Changing schools (also called student mobility) can be really disruptive to a student’s education. In fact, according to one study from the Colorado Department of Education, student mobility-related challenges are associated with disengagement from school, higher rates of dropping out before graduation, and low educational attainment. This is concerning in its own right, but there are particular groups of students that bear the brunt of these challenges because they tend to change schools a lot more than their peers. CDT has previously talked a bit about the challenges facing military-connected students and students in foster care, but students experiencing homelessness and migrant students are also disproportionately affected.
One way schools and parents can help limit this disruption to kids’ education is by making sure that important data follows students as they change schools. Having the student’s vaccination records transfer over to their new school helps ensure they can be enrolled without much delay, and transcripts help place the student in the right class without too much trial and error. However, data portability has to be done carefully and conscientiously, because the same data that can help students hit the ground running at their new school can also hinder them there.
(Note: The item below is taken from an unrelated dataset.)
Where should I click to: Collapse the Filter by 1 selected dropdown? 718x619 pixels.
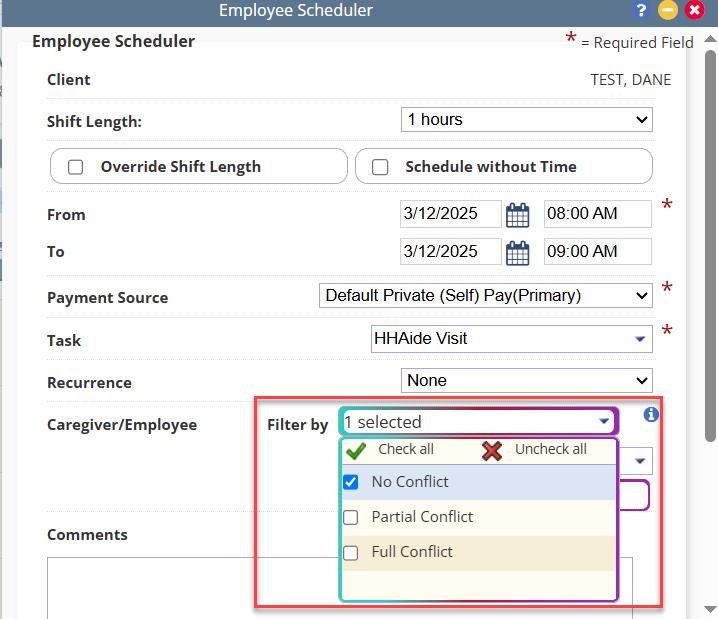point(479,422)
Imagine a new student, Joaquin, transfers to a new school, and his old school sends along his disciplinary record, which has several incidents of Joaquin acting out in class. What the record leaves off, however, is that he was acting out because he was being bullied by other students as his mom had recently received a military transfer, and he was the new student in class. Without this context, the teacher assumes Joaquin is a problem child, and is harsher with him than his peers, exacerbating Joaquin’s disciplinary record.
CDT has produced a report to provide some guidance around the challenge of student data portability and privacy. In this report, we delve into the legal landscape, the policy concerns, and the technical questions that schools have to grapple with when deciding how to share data. We also offer guidance about how much risk different types of data present to students, and how different stakeholders like parents or principals can both use and protect student data. To illustrate that this can be done, we include an example of a real-world data transfer policy, courtesy of the Texas Education Agency, to give schools a starting point for building their own policy. We hope that schools will be able to use this guidance to give students the best shot to hit the ground running when they change schools.